OS BASTIDORES DA GUERRA INSURGENTE
As relações políticas e diplomáticas dos Estados Unidos com o Paquistão andam um tanto quanto nebulosas. As notas oficiais das autoridades dos dois países não batem com a realidade dos fatos que transpiram do noticiário divulgado pelas agências internacionais. A reação do governo paquistanês à invasão do seu território na operação que eliminou Osama Bin Laden indicam que há um clima tenso entre os dois países. Alto funcionário paquistanês cancela viagem que faria aos Estados Unidos e as palavras do 1º ministro suscitam dúvidas quanto ao"entendimento mútuo" que tenta passar o Departamento de Estado norte-americano. O que freia o ímpeto da reação paquistanesa são os bilhões de dólares entregues anualmente por Washington para manter a segurança daquele País. Os atentados desta 6ª-feira, destruindo instalações militares e ceifando vidas paquistanesas foram perpetrados pela milícia Taleban do mulá Omar, cujas ações de guerrilhas são tão fortes no Paquistão quanto no Afeganistão. O Taleban é aliado da Al-Qaeda e o mulá é o eventual comandante das operações conjuntas dos dois países contra alvos pró-ocidentais.E porta-voz da milícia afirmou que a reação contra a morte de Bin Laden "está apenas começando".
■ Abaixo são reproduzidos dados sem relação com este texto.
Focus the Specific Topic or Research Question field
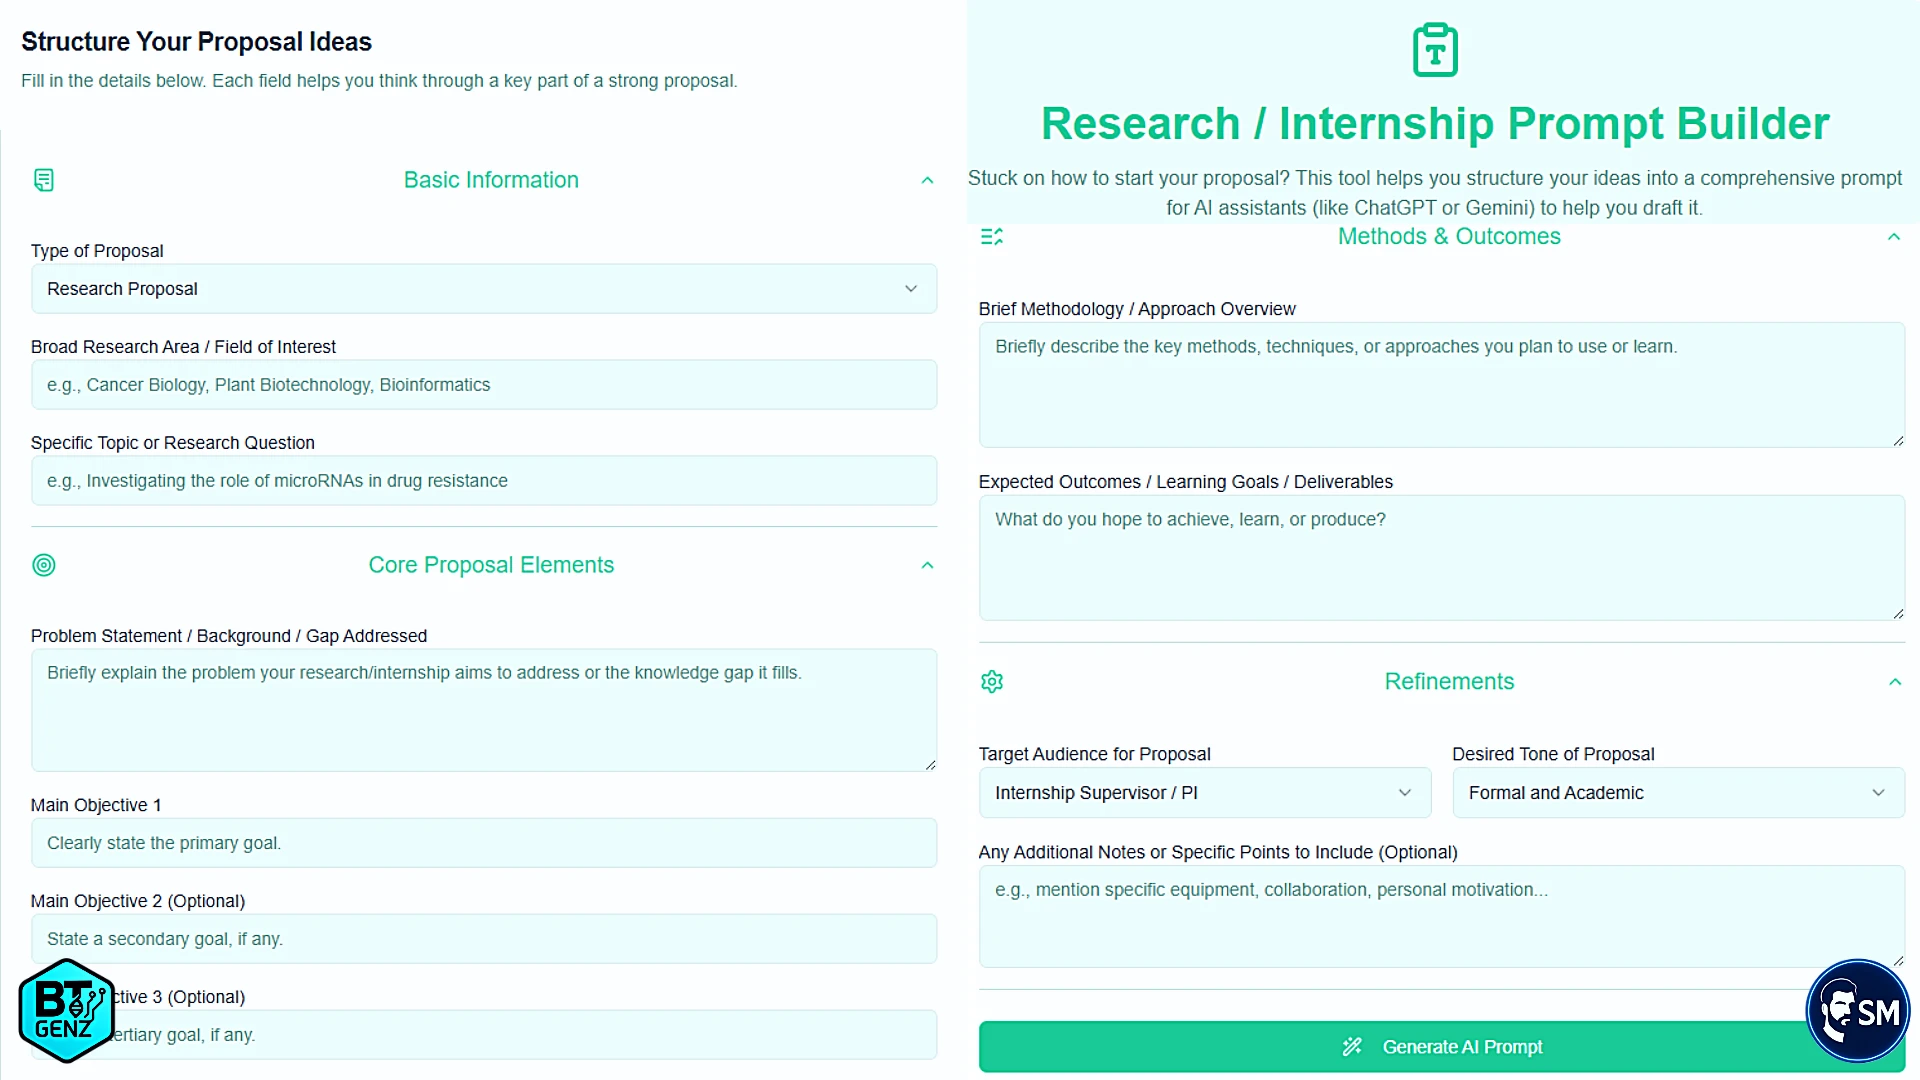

Os fatos mostram que o movimento insurgente de cunho político-religioso criado por Bin Laden está latente não só entre grandes parcelas da população do Afeganistão como em apreciáveis parcelas do povo paquistanês. Não há, a rigor, um controle do governo paquistanês sobre as atividades políticas e ações insurgentes da Al-Qaeda como do Taleban em seu território. O governo do Afeganistão, por sua vez, não contém os grupos milicianos que agem nas montanhas e nas cidades. E o fluxo de insurgentes entre as fronteiras dos dois países indica que o controle sobre eles vai ficando cada vez mais difícil. Não é exagero afirmar que os exércitos dos dois países não serão capazes de barrar esse fluxo. E com a saída anunciada de tropas americanas do Afeganistão tudo leva a crer que as fronteiras entre os dois países irão se fechando de tal forma a ponto de Al-Qaeda e Taleban formarem grupos unidos que podem resultar numa possível fusão dos dois países. Para evitar que isso aconteça será necessário que os Estados Unidos e seus aliados europeus levam a efeito uma ação militar em larga escala, o que resultaria em reação das milícias e mais carga do Ocidente. Em suma, uma guerra de grandes proporções que visaria eliminar o Taleban e os focos locais da Al-Qaeda. Não esquecer que o Paquistão tem bomba atômica. Noutro artigo comentaremos as implicações disso nos outros países dessa parte da Ásia, principalmente do Oriente Médio e parte da África.